> _DATA_
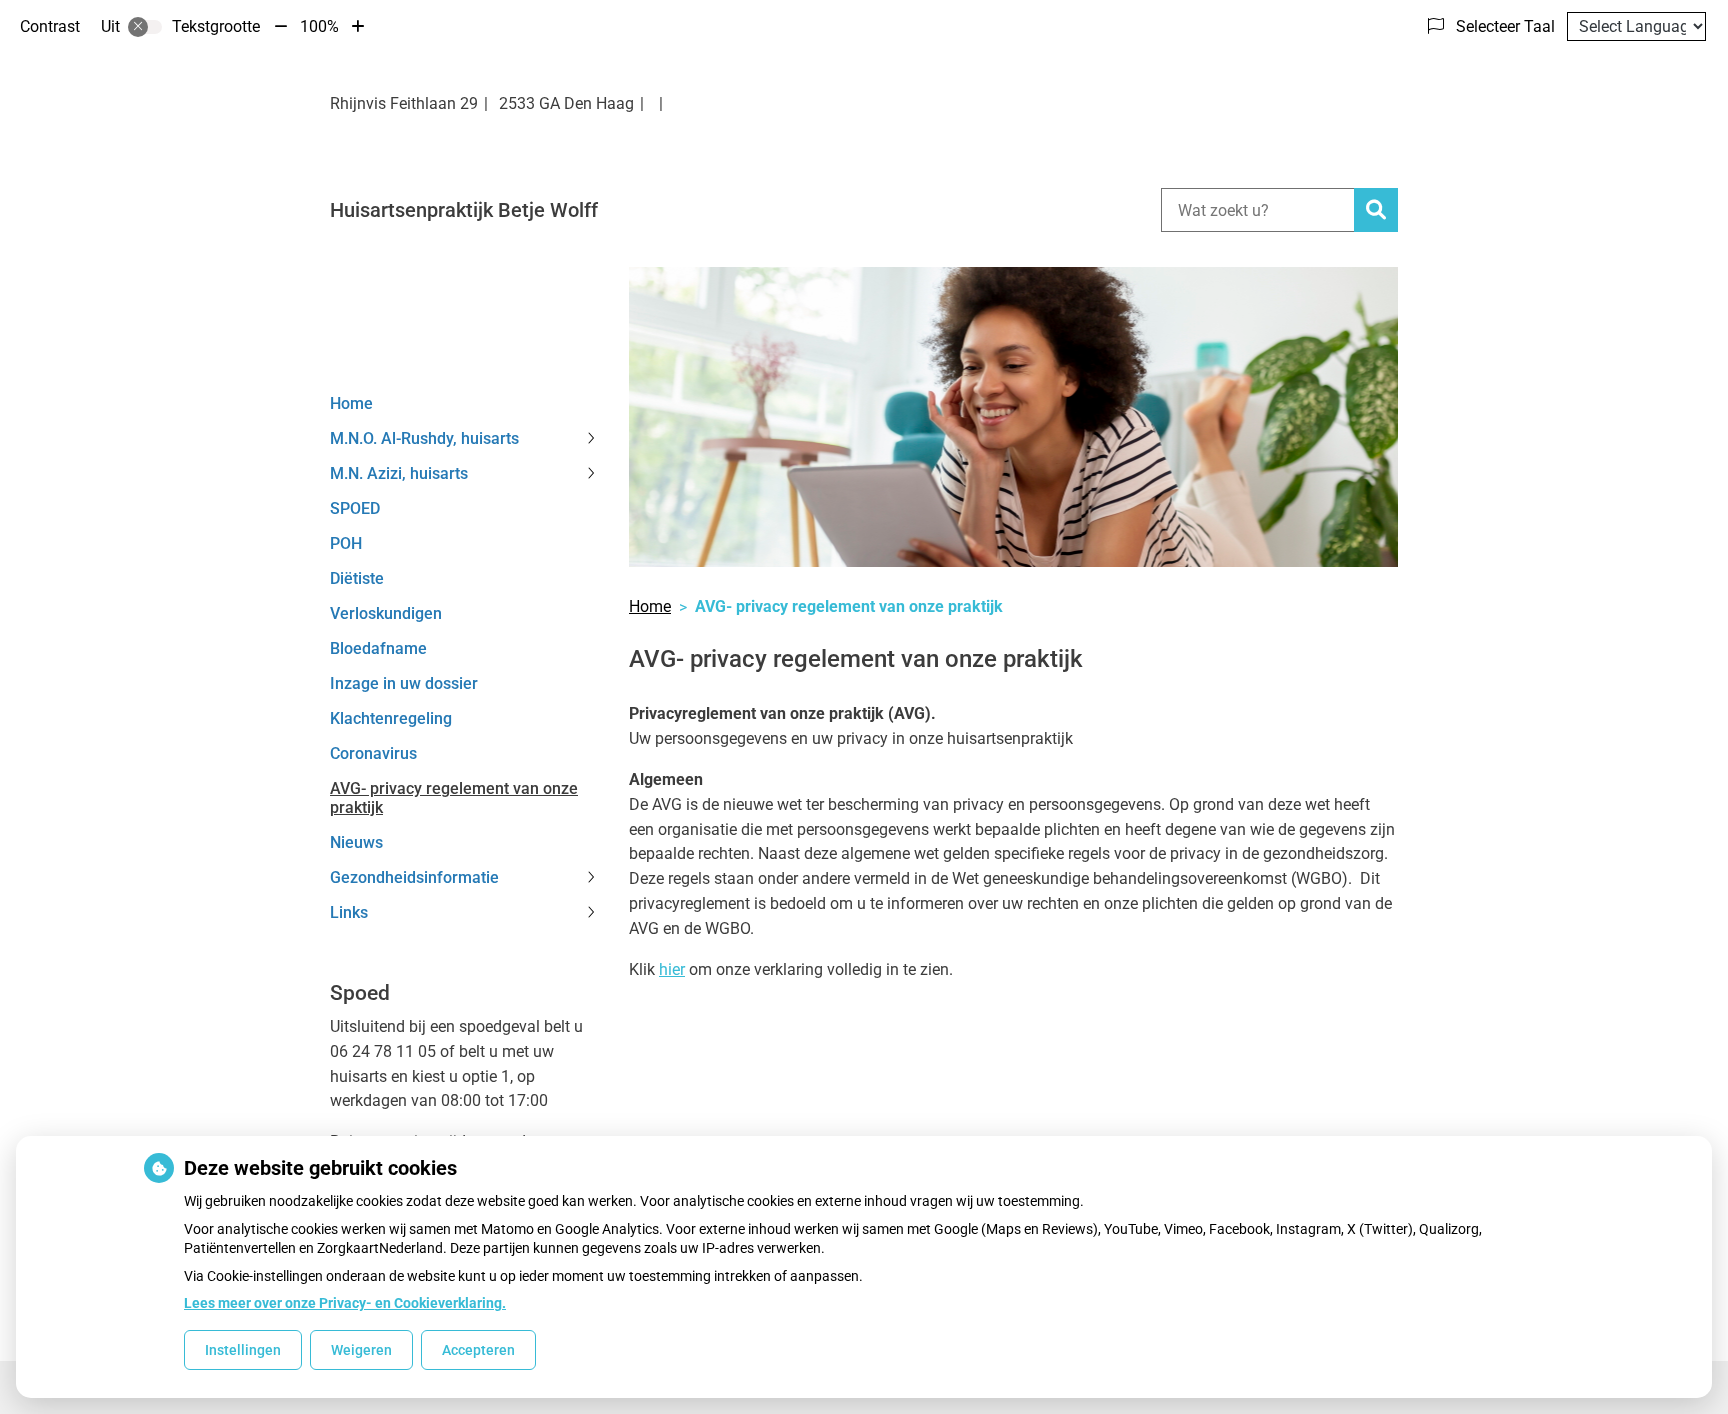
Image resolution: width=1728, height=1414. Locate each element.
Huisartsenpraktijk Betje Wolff (464, 210)
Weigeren (361, 1350)
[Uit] (145, 27)
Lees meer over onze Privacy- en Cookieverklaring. (345, 1303)
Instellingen (243, 1350)
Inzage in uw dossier (404, 683)
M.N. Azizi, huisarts (399, 473)
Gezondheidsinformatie (414, 877)
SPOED (355, 508)
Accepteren (478, 1350)
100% (319, 26)
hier (672, 969)
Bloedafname (378, 648)
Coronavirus (373, 753)
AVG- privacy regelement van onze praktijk (454, 798)
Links (349, 912)
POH (346, 543)
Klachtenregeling (391, 718)
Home (351, 403)
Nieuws (356, 842)
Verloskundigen (386, 613)
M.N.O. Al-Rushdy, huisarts (424, 438)
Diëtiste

> _WHAT TO PRODUCE_
Without the pictures, reproduce every entry exactly as written.

> _ANSWER TO THE EXERCISE_
Image resolution: width=1728, height=1414. Locate each element.
Huisartsenpraktijk Betje Wolff (464, 210)
Weigeren (361, 1350)
[Uit] (145, 27)
Lees meer over onze Privacy- en Cookieverklaring. (345, 1303)
Instellingen (243, 1350)
Inzage in uw dossier (404, 683)
M.N. Azizi, huisarts (399, 473)
Gezondheidsinformatie (414, 877)
SPOED (355, 508)
Accepteren (478, 1350)
100% (319, 26)
hier (672, 969)
Bloedafname (378, 648)
Coronavirus (373, 753)
AVG- privacy regelement van onze praktijk (454, 798)
Links (349, 912)
POH (346, 543)
Klachtenregeling (391, 718)
Home (351, 403)
Nieuws (356, 842)
Verloskundigen (386, 613)
M.N.O. Al-Rushdy, huisarts (424, 438)
Diëtiste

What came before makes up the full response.